(Or Pipistrelle’s Spring Clean)
Well, it’s that time of year again! End of the summer in the Southern Hemisphere heralds ‘spring cleaning’ on Pipistrelle. There’s much ‘out with the old; in with the new’ this time.
For a variety of reasons, not least of which is replacing the generator engine (more of that later) we decided to do some of the work in Whangarei, with the majority ‘saved’ for Gulf Harbour Marina.
First on the list were the sprayhood and bimini which were new in 2006 and had therefore lasted extremely well in the tropics, where the UV does incredible damage.

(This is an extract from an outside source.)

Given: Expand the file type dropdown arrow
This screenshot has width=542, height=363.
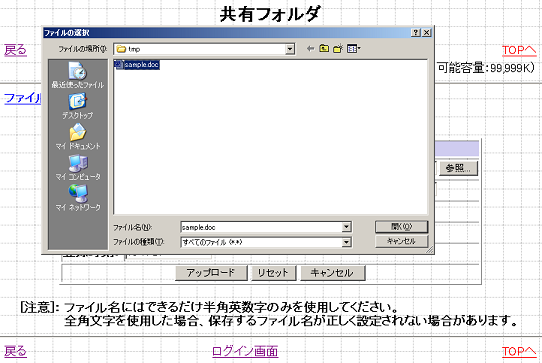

Having stitched and restitched over the last couple of years, applied wax to seams for leak prevention and Vaseline to zips to stop them seizing up, they were nearing the end of their life and the fabric was wearing thin. So we decided both should be replaced, accepted the quote from Palmer Canvas in Whangarei to use a material called Stamoid, as yet unknown to us. This is a very tough but lightweight, marine vinyl fabric with excellent UV and weather stability. We are delighted with the result. Seizing the opportunity for enhancements, we opted for a ‘smiley face’ central zip opening in the clear sprayhood screen – a huge benefit at anchor in the tropics when we need shade in the cockpit but have a through breeze at the same time. Again in an attempt to reduce sun in the cockpit we have also had detachable side-screens made in a mesh fabric. These are dual purpose, letting air through and repelling 90% water.
Second was the saloon upholstery. We removed all the cushions to have them steam cleaned with good results and a fresh, clean perfume.
Cushions are known as ‘squabs’ in NZ. A sprayhood is a ‘dodger’, and a dodger is a ‘leecloth’. But a leecloth below is definitely a leecloth. All very confusing when we supposedly speak the same language!
Third, our mattress, and what a saga that turned out to be! Abacus in Whangarei were geared up to do the job once we had tested foam samples of varying firmness and agreeing what would suit us best. But the selection process is not like going to John Lewis (in the UK) and lying on a full length mattress to try before you buy. To cut a long story short, we chose the density we thought would be most comfortable (firm), Abacus suggested using a 10cm softer foam as a topper but retaining the original thickness. Good idea. So we removed the old mattress, complete with cover and the job was done. We retrieved the new one, made up the bed and snuggled down for a good night’s sleep – which unfortunately eluded us because it was like lying on a board! Back to Abacus whose solution was to cut off some foam each side so that it did not fit so tightly inside the cover which they did. That did the trick! But we are still getting used to the new firmness.
Fourth, and still in Whangarei, we took off the stackpack (mainsail cover) and had yet another piece of fabric inserted for easier unzipping and zipping. The mastboot has also been lengthened by about 30cm. With these two fairly minor alterations the mainsail no longer has to be squashed into the stackpack and the luff is completely protected from UV.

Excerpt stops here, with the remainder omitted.